- _SOURCE PASSAGE_
[Bug 221338] New: AMDGPU: RDNA2 (RX 6600) Vulkan workload causes gfx ring timeout, MODE1 reset, and VRAM loss (SMU driver/firmware mismatch)

public inbox for dri-devel@lists.freedesktop.org
 help / color / mirror / Atom feed

* [Bug 221338] New: AMDGPU: RDNA2 (RX 6600) Vulkan workload causes gfx ring timeout, MODE1 reset, and VRAM loss (SMU driver/firmware mismatch)
@ 2026-04-09 16:02 bugzilla-daemon
  2026-04-10  7:27 ` [Bug 221338] " bugzilla-daemon
  2026-04-10 12:45 ` bugzilla-daemon
  0 siblings, 2 replies; 3+ messages in thread
From: bugzilla-daemon @ 2026-04-09 16:02 UTC (permalink / raw)
  To: dri-devel

https://bugzilla.kernel.org/show_bug.cgi?id=221338

            Bug ID: 221338
           Summary: AMDGPU: RDNA2 (RX 6600) Vulkan workload causes gfx
                    ring timeout, MODE1 reset, and VRAM loss (SMU
                    driver/firmware mismatch)
           Product: Drivers
           Version: 2.5
          Hardware: AMD
                OS: Linux
            Status: NEW
          Severity: normal
          Priority: P3
         Component: Video(DRI - non Intel)

- _REQUIRED TASK 1_
Please print everything in the rows from the line containing "Given: Expand the Hotels dropdown menu" down to the line containing "click(x=1154, y=493)", both of those lines included.
- _REQUIRED TASK 2_
Carry on the bug report from its last line.
The bug report above and the rows that come after it are unrelated material.

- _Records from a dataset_
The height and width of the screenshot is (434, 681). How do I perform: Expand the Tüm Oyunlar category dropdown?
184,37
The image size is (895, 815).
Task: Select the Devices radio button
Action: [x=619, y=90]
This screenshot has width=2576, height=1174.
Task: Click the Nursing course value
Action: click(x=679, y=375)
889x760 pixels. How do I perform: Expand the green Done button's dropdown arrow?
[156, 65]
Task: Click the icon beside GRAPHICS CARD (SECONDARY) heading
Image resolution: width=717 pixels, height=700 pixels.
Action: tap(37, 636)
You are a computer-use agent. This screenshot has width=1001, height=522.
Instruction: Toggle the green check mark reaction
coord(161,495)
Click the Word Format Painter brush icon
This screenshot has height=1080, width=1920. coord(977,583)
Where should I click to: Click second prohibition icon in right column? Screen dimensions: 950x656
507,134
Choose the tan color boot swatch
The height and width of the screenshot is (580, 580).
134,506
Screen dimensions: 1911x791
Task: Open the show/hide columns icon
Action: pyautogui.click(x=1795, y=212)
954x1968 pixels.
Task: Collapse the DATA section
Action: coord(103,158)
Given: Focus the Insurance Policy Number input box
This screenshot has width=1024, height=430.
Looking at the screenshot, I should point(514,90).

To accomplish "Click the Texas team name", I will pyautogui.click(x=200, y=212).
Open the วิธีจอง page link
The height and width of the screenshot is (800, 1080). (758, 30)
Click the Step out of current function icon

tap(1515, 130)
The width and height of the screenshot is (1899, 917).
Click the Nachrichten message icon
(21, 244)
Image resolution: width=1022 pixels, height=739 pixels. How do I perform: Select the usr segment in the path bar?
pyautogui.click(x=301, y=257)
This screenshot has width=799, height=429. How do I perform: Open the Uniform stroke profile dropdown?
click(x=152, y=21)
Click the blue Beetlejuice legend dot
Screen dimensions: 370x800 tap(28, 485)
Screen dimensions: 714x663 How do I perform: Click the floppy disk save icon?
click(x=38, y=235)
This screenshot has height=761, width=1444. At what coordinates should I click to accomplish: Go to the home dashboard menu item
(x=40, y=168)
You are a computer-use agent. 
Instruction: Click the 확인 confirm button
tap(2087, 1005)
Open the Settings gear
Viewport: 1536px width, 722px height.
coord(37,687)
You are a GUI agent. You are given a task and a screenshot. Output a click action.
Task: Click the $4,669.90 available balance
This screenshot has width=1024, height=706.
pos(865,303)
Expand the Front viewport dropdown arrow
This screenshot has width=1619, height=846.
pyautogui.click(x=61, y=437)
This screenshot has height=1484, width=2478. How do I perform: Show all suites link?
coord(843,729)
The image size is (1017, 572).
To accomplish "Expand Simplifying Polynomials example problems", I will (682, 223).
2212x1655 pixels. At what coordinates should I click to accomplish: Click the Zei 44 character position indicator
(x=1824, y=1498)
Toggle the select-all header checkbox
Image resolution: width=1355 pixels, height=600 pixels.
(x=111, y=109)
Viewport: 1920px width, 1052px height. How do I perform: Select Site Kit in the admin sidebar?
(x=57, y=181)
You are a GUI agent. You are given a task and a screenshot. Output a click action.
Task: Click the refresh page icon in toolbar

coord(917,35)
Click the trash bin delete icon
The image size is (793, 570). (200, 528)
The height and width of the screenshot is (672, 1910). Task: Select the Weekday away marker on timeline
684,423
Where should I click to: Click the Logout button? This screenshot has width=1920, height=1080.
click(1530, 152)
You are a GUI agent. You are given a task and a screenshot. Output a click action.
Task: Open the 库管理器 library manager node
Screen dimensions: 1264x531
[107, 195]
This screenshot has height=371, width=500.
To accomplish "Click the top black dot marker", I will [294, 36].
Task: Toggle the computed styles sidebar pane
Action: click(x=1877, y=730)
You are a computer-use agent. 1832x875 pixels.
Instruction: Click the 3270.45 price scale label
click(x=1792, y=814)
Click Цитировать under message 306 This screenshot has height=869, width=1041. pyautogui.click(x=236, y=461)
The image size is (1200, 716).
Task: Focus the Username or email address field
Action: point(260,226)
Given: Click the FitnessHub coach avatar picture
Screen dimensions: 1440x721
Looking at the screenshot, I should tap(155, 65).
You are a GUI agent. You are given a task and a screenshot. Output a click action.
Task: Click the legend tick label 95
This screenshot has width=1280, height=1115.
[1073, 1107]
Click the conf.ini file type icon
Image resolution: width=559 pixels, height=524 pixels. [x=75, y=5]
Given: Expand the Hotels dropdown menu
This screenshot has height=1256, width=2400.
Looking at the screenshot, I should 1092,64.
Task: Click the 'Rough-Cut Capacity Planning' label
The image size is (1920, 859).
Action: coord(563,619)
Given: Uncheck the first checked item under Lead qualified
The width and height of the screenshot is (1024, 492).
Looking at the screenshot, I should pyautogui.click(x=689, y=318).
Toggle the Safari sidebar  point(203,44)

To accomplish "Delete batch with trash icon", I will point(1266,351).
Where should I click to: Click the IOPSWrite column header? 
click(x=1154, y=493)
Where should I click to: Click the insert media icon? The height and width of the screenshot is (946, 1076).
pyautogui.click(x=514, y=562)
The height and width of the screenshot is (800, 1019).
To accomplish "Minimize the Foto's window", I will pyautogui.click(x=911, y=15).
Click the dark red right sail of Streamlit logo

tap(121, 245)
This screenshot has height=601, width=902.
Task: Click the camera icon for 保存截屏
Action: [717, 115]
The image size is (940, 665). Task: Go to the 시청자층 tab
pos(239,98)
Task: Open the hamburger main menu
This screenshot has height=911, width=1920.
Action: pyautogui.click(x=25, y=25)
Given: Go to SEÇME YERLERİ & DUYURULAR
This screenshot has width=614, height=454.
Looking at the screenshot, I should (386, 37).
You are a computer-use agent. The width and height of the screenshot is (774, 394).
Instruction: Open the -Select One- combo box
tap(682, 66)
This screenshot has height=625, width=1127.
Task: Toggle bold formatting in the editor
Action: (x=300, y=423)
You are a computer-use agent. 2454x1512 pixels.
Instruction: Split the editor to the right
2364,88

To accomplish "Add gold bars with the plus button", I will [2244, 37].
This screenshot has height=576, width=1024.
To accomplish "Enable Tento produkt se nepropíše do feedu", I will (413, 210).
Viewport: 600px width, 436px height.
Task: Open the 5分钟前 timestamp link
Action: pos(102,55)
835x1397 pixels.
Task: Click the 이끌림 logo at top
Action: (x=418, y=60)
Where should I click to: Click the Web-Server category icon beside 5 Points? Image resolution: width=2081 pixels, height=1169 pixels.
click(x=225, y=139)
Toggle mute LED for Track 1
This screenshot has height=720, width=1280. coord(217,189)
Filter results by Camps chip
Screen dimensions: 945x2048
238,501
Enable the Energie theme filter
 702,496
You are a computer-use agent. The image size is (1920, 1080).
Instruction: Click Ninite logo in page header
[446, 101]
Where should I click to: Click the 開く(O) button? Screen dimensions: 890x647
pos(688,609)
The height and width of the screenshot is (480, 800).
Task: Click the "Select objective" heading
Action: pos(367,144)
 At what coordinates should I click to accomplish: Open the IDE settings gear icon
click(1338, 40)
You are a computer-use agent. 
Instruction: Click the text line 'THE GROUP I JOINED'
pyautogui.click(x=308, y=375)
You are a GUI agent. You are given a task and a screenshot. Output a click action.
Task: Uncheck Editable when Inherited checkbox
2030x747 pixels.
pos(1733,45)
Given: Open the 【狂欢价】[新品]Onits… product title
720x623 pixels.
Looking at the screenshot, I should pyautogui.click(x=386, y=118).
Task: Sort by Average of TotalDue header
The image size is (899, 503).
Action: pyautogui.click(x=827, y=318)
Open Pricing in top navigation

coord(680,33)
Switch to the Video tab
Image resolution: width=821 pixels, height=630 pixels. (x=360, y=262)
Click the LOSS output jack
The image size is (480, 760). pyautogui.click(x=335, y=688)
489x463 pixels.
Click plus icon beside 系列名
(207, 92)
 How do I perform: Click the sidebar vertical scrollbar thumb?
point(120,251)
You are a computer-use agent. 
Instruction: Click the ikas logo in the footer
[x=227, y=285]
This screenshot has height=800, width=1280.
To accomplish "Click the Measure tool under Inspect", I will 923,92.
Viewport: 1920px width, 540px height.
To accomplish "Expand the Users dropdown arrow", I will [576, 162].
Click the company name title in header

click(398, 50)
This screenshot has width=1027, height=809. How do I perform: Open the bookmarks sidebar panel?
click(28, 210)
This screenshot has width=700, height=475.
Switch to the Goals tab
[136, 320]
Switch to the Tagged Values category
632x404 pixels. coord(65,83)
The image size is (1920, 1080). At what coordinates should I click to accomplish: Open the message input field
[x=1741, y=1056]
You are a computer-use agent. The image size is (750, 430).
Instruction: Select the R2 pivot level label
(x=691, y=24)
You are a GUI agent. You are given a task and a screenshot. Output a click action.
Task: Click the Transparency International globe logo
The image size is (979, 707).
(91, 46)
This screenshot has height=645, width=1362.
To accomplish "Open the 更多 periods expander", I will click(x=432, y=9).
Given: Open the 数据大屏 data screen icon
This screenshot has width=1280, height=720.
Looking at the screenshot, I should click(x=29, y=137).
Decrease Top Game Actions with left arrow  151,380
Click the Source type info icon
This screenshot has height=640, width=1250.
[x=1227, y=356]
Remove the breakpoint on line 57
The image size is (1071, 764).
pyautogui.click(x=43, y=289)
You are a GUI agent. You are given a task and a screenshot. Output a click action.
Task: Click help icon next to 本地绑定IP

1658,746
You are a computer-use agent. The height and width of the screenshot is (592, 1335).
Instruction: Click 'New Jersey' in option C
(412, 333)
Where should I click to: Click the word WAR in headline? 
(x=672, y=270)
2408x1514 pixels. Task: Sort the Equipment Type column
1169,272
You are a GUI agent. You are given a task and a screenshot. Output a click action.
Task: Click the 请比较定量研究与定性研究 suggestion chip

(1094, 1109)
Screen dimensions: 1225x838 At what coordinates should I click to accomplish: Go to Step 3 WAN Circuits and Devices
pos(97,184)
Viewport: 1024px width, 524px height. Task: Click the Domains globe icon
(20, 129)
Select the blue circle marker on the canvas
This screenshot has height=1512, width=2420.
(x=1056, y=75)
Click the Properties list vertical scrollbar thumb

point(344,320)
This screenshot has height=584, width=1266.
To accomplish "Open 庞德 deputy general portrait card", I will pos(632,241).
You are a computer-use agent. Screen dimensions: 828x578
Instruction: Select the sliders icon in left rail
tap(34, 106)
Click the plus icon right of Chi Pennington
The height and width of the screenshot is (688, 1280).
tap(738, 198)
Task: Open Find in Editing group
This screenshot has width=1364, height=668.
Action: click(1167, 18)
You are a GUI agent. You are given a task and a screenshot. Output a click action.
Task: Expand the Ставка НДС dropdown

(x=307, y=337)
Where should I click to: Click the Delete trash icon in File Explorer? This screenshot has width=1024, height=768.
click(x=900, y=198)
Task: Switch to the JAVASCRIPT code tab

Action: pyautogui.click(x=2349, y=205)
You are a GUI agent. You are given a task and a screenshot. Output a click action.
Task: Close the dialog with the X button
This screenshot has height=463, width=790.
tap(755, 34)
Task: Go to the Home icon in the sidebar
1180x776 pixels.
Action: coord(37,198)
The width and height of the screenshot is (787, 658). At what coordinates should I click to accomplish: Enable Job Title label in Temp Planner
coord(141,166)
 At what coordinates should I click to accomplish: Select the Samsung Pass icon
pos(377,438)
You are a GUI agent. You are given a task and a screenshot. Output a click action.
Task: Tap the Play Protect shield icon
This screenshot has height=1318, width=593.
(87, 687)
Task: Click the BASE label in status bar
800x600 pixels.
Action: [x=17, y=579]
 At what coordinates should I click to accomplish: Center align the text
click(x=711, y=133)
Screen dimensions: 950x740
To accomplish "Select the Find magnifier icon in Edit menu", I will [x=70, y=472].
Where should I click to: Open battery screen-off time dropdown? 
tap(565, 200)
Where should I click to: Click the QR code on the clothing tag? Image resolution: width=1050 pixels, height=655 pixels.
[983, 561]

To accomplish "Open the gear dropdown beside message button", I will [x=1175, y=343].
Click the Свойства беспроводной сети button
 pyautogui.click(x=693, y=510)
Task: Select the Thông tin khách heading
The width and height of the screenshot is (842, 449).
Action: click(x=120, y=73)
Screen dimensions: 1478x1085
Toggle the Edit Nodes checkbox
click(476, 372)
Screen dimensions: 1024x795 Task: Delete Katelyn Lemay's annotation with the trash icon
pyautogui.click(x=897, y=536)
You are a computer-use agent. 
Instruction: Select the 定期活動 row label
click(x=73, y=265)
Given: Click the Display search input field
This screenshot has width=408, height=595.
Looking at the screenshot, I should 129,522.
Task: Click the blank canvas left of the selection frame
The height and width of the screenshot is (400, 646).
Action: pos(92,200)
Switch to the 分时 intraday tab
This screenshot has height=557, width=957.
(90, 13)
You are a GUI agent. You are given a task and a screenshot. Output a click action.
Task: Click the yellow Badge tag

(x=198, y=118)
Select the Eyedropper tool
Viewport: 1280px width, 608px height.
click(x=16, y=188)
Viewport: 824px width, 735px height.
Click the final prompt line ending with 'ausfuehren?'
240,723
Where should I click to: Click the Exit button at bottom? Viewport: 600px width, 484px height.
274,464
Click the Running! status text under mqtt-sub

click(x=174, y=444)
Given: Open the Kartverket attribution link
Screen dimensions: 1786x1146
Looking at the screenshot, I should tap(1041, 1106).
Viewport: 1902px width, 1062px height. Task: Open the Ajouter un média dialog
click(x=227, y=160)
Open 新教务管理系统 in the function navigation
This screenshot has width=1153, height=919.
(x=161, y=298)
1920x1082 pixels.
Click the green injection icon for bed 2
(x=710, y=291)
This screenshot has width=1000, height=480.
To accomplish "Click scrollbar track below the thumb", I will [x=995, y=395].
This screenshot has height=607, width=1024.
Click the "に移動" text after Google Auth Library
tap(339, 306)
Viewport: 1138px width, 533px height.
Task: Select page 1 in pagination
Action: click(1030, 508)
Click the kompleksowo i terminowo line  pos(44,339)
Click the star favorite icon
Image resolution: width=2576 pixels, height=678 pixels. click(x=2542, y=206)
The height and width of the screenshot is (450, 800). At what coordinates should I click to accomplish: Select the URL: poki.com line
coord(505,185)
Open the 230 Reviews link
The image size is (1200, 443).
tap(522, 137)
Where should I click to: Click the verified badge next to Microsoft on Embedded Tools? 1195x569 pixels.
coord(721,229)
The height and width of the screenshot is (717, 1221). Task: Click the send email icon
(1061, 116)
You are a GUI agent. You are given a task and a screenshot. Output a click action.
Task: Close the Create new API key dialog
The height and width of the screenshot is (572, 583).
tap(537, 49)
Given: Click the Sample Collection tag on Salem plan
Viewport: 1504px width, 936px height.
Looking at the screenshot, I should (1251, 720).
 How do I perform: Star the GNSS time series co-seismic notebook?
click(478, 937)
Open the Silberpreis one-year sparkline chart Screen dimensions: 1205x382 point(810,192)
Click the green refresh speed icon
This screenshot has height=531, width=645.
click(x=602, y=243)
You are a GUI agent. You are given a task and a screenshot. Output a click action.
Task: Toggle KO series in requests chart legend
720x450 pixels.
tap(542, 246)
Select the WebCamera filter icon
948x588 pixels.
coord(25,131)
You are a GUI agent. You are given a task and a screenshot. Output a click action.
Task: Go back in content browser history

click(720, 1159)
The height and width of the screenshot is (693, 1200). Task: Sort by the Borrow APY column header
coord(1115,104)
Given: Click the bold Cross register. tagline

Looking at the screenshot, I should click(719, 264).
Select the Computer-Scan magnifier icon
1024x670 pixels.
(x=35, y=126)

- _FINAL RESULT 1_
Given: Expand the Hotels dropdown menu
This screenshot has height=1256, width=2400.
Looking at the screenshot, I should 1092,64.
Task: Click the 'Rough-Cut Capacity Planning' label
The image size is (1920, 859).
Action: coord(563,619)
Given: Uncheck the first checked item under Lead qualified
The width and height of the screenshot is (1024, 492).
Looking at the screenshot, I should pyautogui.click(x=689, y=318).
Toggle the Safari sidebar  point(203,44)

To accomplish "Delete batch with trash icon", I will point(1266,351).
Where should I click to: Click the IOPSWrite column header? 
click(x=1154, y=493)

- _FINAL RESULT 2_
          Assignee: drivers_video-dri@kernel-bugs.osdl.org
          Reporter: tona_kosmicznego_smiecia@interia.pl
        Regression: No

disclaimer: AI helped me to investigate the issue and put together the below
bug report, I'm no hardware prodigy, but hope that the below info is accurate.

The OS I'm using is Guix System with the nonguix channel that provides
proprietary firmware and drivers. I reported the issue there, but they told me
it is a kernel issue so here I am.

### Problem

On an AMD Radeon RX 6600 PowerColor Fighter, Vulkan workloads consistently
trigger a GPU hang followed by a MODE1 reset. This occurs reliably in Blender’s
Vulkan backend (installed through flatpak) and in Vulkan‑based games on Steam
(DXVK/VKD3D). After the reset, VRAM is lost and the session becomes unstable.

The kernel logs show a persistent **SMU driver/firmware interface mismatch**,
even on newer kernels. Under heavy Vulkan load, this mismatch leads to a **gfx
ring timeout** and a full GPU reset.

**Hardware:**

* AMD Radeon RX 6600 (PCI ID 1002:73FF)
* VBIOS: `113-D5340100_100`
* VRAM: 8 GB

**Kernel versions tested:**

* 6.18.20 (nonguix build)
* 6.12.79 (nonguix LTS)\
  Both exhibit identical failures.

**Firmware:**

* `linux-firmware` version **20260309** (amdgpu firmware version 59.50.0)

**Mesa:**

* Mesa 26.0.2 (RADV)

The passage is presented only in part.